声はすれども姿は見えず

「声はすれども姿は見えず、ほんにあなたは屁のような」、これはグループサウンズ「ジャガ―ズ」のボーカル岡本信がよく使う喋りだった。場所は「新宿ACB」だったろうか。小さなライブハウスだった。ステージから客席は暗くてよく見えないのでこんなことを話していたのだと思う。何度か見たライブステージでよくこの喋りを使っていた。田舎から上京してテレビで見ていたバンドの生のステージが見られるという事は信じられないような思いだった。当時は仕事休みの度に音楽と映画を楽しむ日々だった。勤めていた印刷会社の現場での仕事はなかなかハードだった。
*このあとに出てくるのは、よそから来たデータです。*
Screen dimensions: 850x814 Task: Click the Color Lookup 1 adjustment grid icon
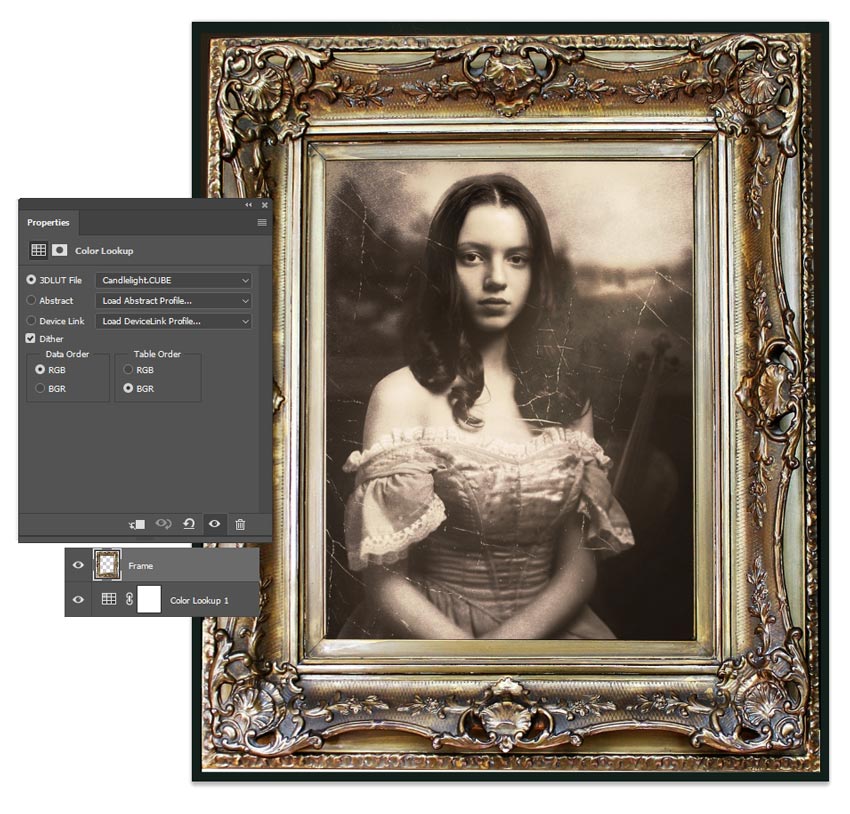[109, 597]
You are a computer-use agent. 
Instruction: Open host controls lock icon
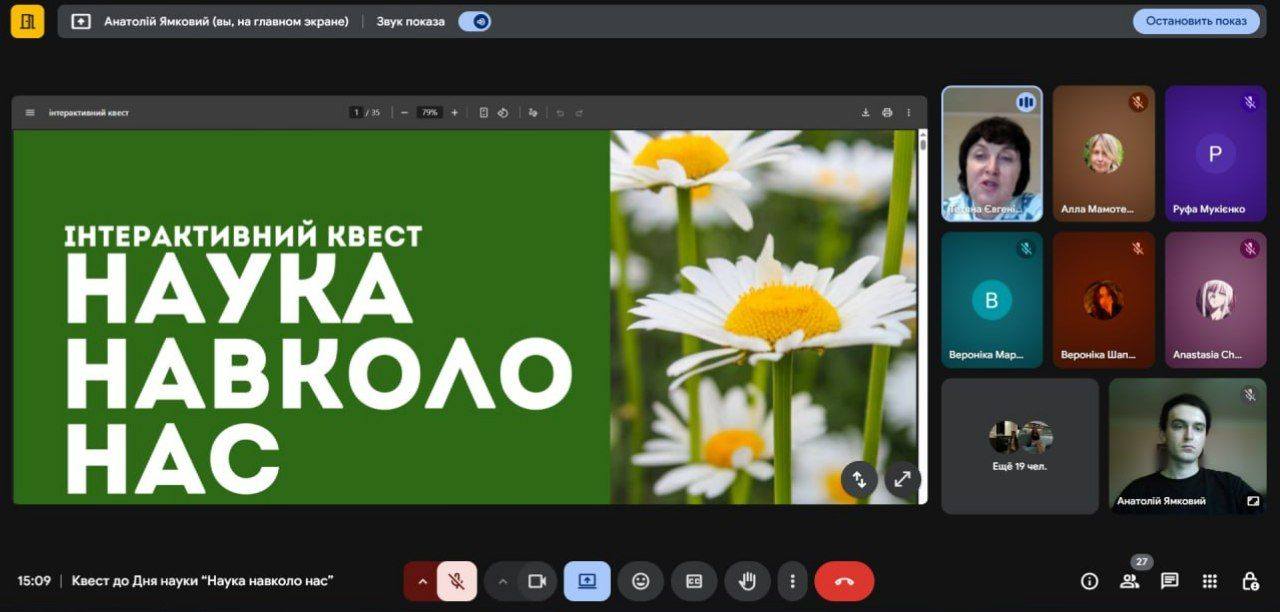(x=1249, y=581)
それでもまだ若かったので夜勤明けにそのまま寮に帰って寝ることなど考えられなかった。会社で風呂に入れるのでそのまま着替えて映画館に行って半分眠りながら映画を観た。ライブハウスの午後の部はほとんど客もいないので練習をするような感じの演奏を一杯の飲み物で楽しむことができた。

 私が上京した時はもうグループサウンズブームは下火になっており、あまりやる気のないバンドがほとんどだった。それでも「タイガース」など有名なバンドだけは入れ替え制になっていて若い女の子がまだ群がっていたような気がする。私が見ていたのはほとんど名前の知られていないようなバンドだった。そんなバンドの中に「ロンリ―・ジャックス」というグループがあり、何度か聴きに行った記憶がある。特に特徴的な音でもなくオリジナルの曲も色々なヒットしたものを散りばめたようなものだった。「ハプニングス・フォー」とか「ダイナマイッ」とかも面白いバンドで何度か聴きに行った。しかしそのうちにライブ喫茶的な店が無くなってしまい、自分の生活も大変になってしまったので音楽も映画もほんの数年間でほとんど行かなくなってしまった。先日来店した音楽好きのお客さんから音楽関係の本がけっこう揃っていると言われたが、実は今はもうほとんど売れてしまってあまり残ってはいない。元々趣味で集めた蔵書が出発なのでそんな昔の本が好まれて売れることは有難いことだ。